Talking about indexed collections, if we want to be able to rapidly get to one element – or a number of elements – by some key, .NET has that as well: Dictionary<TKey, TValue> for storing a single value per unique key. The key can be of whatever type we want. This one also offers good performance when it comes to retrieving, adding, removing or modifying a single item.

Then we have LIFO and FIFO implementations in the form of the Stack<T> and Queue<T> types, which are optimized for adding items at the top or the bottom of the list, respectively, and don’t even allow other kinds of operations other than traversal. Internally they also use a linked-list approach.

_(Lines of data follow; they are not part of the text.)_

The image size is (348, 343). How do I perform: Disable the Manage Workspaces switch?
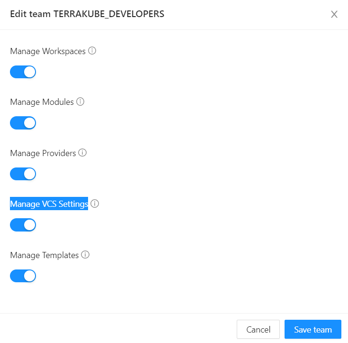23,72
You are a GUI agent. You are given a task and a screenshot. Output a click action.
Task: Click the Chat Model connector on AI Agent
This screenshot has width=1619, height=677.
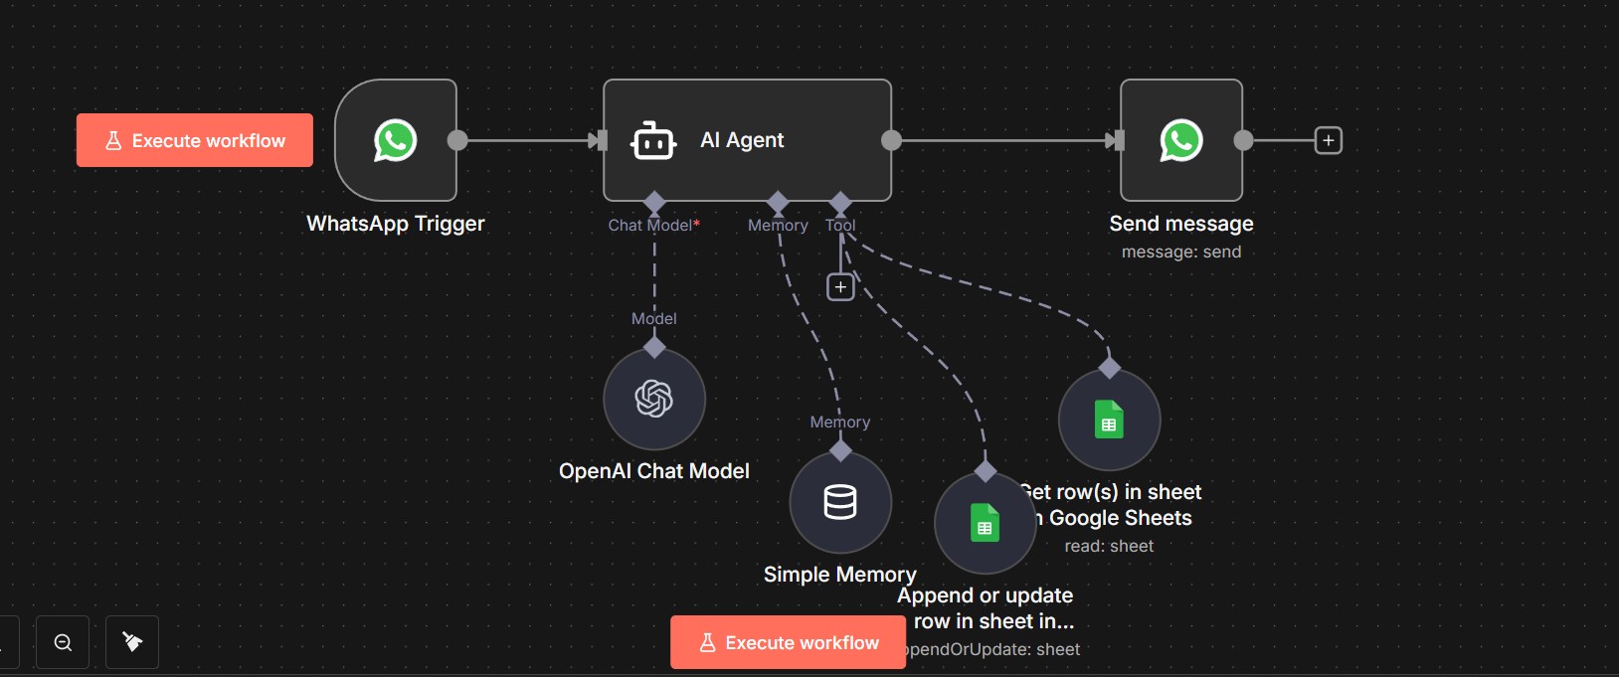pos(654,203)
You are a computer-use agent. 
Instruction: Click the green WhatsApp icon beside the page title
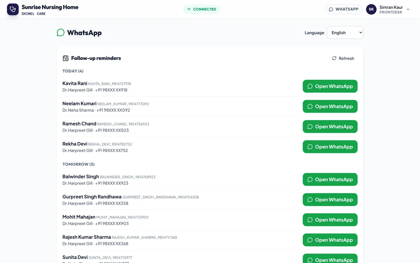61,33
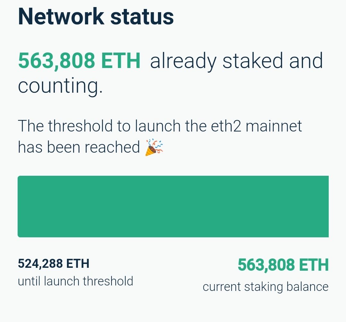
Task: Click the word 'counting.' in the headline
Action: tap(60, 86)
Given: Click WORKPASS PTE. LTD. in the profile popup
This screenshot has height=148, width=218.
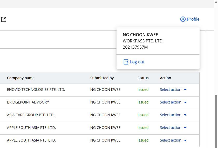Looking at the screenshot, I should [143, 41].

Bits have their own specialized collections, BitArray and BitVector32. The latter only works with up to 32 bits and it probably provides the fastest performance of the two, according to Microsoft:

BitVector32 is more efficient than BitArray for Boolean values and small integers that are used internally. A BitArray can grow indefinitely as needed, but it has the memory and performance overhead that a class instance requires. In contrast, a BitVector32 uses only 32 bits.

Finally, Microsoft makes available thread-safe collections that are thread-safe in nature and therefore do not need any thread synchronization mechanisms, which makes them faster than if we had to roll out our own thread synchronization. They include thread-safe dictionaries (ConcurrentDictionary<TKey, TValue>), queues (ConcurrentQueue<T>), stacks (ConcurrentStack<T>) and general-purpose lists (BlockingCollection<T>).

Conclusion

I didn’t go through all the collection classes available, for that you can refer to my previous post.

The point I want to make with this post is:

Pick the right collection for the job; use the 80-20 rule and try to understand what the most common usage for your collection will be; do not just go blindly with List<T> or similar
Always expose collections publicly though interfaces or base classes that only show the bare minimum required, so that you can swap out the implementation should you need to
And, of course, measure your usage so that you can make opinionated decisions.

If performance is not an issue, by all means, forget about this and keep on doing what you are already doing and works for you.